そこは、そこには、山の渓谷のような場所が広がっていました。息子が知ってる小川とは全然違う。広い渓谷に出たのです。そしてそこには沢山の人が居ました。見たことも無い数の人でした。大きな音で音楽が流れていました。至る所にかがり火が立っており明るくなっていました。中央にはひときわ大きな火が、櫓でしょうか。それが燃え盛っていました。まるでお祭りの様でした。櫓のまわりでは人々が輪のようになって踊っていました。
「あらあ、来たのお?」
声がしたのでそちらを見ると、そこには母親が立っていました。しかしその母親は今の母親とは違って若く、それから見たことも無いべべを着ていました。そしてしっかりとした足取りで立って歩いていました。
「おっかあ、これは」
「来るなって言ったのにい。まあいいわ、せっかく来たんだから、あんたもこっちに来なさい」
「なんだ、なんなんだ、これは」
「いいから来なさいな。ここでみんなで楽しくやってるんだから。食べ物食べてお酒飲んで、音楽流して踊るの楽しいわよお」
母親はそういって腰をくねらせました。
「音楽……」
「そう、これは昔の曲だけどね。

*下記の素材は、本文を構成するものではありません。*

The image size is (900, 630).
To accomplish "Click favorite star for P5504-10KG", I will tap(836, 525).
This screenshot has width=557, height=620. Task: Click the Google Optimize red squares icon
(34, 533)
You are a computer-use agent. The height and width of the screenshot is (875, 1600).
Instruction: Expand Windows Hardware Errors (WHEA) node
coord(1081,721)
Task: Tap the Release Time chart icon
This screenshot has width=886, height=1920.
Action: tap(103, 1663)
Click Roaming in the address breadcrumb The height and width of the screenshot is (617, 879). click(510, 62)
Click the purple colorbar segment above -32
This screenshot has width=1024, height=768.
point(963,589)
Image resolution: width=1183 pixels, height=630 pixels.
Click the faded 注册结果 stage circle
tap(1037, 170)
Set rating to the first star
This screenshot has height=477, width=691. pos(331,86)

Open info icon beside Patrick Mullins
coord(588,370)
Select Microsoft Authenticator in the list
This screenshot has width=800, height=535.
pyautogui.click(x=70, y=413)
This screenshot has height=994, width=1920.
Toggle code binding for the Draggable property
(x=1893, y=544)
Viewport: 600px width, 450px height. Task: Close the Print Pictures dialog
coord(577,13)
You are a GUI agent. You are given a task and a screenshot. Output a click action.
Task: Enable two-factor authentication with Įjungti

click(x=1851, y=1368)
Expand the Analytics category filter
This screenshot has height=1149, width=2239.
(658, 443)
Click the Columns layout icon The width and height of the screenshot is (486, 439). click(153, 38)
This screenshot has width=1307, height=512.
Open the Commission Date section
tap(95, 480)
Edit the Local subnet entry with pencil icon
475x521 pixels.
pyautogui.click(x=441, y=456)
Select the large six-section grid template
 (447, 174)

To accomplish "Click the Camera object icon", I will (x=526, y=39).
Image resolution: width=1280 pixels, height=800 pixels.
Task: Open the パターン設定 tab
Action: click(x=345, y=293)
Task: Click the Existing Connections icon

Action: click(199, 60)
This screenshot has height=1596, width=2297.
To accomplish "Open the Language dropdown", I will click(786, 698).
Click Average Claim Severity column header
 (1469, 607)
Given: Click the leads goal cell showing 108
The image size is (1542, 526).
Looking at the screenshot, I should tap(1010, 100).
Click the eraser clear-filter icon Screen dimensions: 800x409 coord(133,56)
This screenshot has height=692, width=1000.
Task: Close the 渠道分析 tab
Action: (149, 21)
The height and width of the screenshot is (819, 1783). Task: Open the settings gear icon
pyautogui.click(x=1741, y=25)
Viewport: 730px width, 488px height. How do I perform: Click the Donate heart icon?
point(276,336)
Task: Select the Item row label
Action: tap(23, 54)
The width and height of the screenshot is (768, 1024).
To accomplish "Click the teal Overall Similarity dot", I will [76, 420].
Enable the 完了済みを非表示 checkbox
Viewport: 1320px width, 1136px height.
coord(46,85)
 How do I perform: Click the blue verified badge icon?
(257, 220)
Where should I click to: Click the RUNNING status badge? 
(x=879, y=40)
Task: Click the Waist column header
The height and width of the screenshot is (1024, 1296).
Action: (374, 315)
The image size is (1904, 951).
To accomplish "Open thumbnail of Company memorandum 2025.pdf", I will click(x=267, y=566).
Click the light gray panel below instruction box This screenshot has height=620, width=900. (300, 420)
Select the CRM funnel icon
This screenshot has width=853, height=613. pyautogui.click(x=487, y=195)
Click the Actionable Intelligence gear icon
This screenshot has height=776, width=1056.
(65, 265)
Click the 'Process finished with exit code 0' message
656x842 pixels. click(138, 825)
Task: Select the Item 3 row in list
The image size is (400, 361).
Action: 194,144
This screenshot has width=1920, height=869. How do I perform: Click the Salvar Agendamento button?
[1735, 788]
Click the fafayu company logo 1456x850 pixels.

水カンのエンゲルっていう曲」
「なした、なしただ、なに言ってんだ、おっかあ」
息子には訳が分かりません。何も、何一つわかりませんでした。訳が分からなくなって彼は元来た道を引き返しました。母親がこちらに来る前に走って引き返しました。
「あ、ちょっと、気が済んだら来なさいよ。待ってるから」
背中に母親の若い声が聞こえてきました。
※
息子は一人で分かれ道まで戻り、そのままその山を登り始めました。そう高くない山です。月明かりに照らされて見えづらいですが、足元も何とか見えます。そしてあっという間に山頂に到着しました。
「ふう」
夜は、
そこにあった岩の一つに腰かけて、彼はそこから周りを眺めました。真夜中です。月明かりがあるとはいえ、ちょっと離れるともう真っ暗です。その山の頂上からは真っ暗な世界しか見えませんでした。
息子はそこで先ほどの事を考えました。
夜は、
どうしてあんなことになったのか、あそこに居た母親はもう知っている母親ではなかった。立って歩いていた。若くなっていた。皴も無かった。あれはいったい何なのか。しかしいくら考えても何もわかりません。母親が言っていた、山はそういう所だ。という、それ以外何一つ、何も浮かんではきませんでした。どれほど考えてみても一切何もわかりませんでした。
夜は、
その場所で周りを、世界を、真っ暗な世界を見ていると、まるで世界に自分だけしかいないような。そんな気持ちになるのでした。
それから彼は母親との記憶を思い出そうとしました。しかしもう母親との記憶も思い出も何も浮かんでは来ませんでした。
夜は、
夜は深い。夜は深い。夜は深い。夜は深い。